* _Work item_: I would like you to transcribe all of the data exactly.

* _Material for the task_:
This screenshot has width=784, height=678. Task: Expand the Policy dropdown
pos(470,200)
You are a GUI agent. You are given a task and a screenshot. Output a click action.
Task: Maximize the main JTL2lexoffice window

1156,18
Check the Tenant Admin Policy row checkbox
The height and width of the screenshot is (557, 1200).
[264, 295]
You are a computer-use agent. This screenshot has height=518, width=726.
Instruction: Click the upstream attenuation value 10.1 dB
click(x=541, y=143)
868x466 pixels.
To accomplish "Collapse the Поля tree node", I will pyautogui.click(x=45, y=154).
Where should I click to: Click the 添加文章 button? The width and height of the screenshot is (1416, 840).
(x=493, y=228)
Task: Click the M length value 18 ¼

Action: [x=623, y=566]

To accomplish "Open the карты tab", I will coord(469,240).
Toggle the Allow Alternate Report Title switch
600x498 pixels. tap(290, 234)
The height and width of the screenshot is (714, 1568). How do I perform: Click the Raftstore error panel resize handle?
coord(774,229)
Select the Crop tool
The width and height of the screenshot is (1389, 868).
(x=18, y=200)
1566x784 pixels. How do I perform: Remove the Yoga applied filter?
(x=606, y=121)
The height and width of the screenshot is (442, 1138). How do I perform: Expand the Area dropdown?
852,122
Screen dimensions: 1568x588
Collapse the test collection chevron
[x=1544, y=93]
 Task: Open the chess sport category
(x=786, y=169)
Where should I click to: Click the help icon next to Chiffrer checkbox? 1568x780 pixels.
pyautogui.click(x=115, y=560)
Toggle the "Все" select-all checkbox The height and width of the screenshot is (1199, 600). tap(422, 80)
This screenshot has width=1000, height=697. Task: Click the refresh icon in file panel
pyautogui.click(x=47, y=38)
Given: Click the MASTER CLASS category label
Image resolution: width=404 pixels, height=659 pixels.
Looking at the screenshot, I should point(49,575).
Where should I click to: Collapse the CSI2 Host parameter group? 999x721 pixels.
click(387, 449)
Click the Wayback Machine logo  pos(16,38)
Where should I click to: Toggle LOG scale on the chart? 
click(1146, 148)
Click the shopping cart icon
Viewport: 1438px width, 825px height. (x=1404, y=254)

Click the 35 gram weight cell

* _Reply_:
This screenshot has width=784, height=678. Task: Expand the Policy dropdown
pos(470,200)
You are a GUI agent. You are given a task and a screenshot. Output a click action.
Task: Maximize the main JTL2lexoffice window

1156,18
Check the Tenant Admin Policy row checkbox
The height and width of the screenshot is (557, 1200).
[264, 295]
You are a computer-use agent. This screenshot has height=518, width=726.
Instruction: Click the upstream attenuation value 10.1 dB
click(x=541, y=143)
868x466 pixels.
To accomplish "Collapse the Поля tree node", I will pyautogui.click(x=45, y=154).
Where should I click to: Click the 添加文章 button? The width and height of the screenshot is (1416, 840).
(x=493, y=228)
Task: Click the M length value 18 ¼

Action: [x=623, y=566]

To accomplish "Open the карты tab", I will coord(469,240).
Toggle the Allow Alternate Report Title switch
600x498 pixels. tap(290, 234)
The height and width of the screenshot is (714, 1568). How do I perform: Click the Raftstore error panel resize handle?
coord(774,229)
Select the Crop tool
The width and height of the screenshot is (1389, 868).
(x=18, y=200)
1566x784 pixels. How do I perform: Remove the Yoga applied filter?
(x=606, y=121)
The height and width of the screenshot is (442, 1138). How do I perform: Expand the Area dropdown?
852,122
Screen dimensions: 1568x588
Collapse the test collection chevron
[x=1544, y=93]
 Task: Open the chess sport category
(x=786, y=169)
Where should I click to: Click the help icon next to Chiffrer checkbox? 1568x780 pixels.
pyautogui.click(x=115, y=560)
Toggle the "Все" select-all checkbox The height and width of the screenshot is (1199, 600). tap(422, 80)
This screenshot has width=1000, height=697. Task: Click the refresh icon in file panel
pyautogui.click(x=47, y=38)
Given: Click the MASTER CLASS category label
Image resolution: width=404 pixels, height=659 pixels.
Looking at the screenshot, I should point(49,575).
Where should I click to: Collapse the CSI2 Host parameter group? 999x721 pixels.
click(387, 449)
Click the Wayback Machine logo  pos(16,38)
Where should I click to: Toggle LOG scale on the chart? 
click(1146, 148)
Click the shopping cart icon
Viewport: 1438px width, 825px height. (x=1404, y=254)

Click the 35 gram weight cell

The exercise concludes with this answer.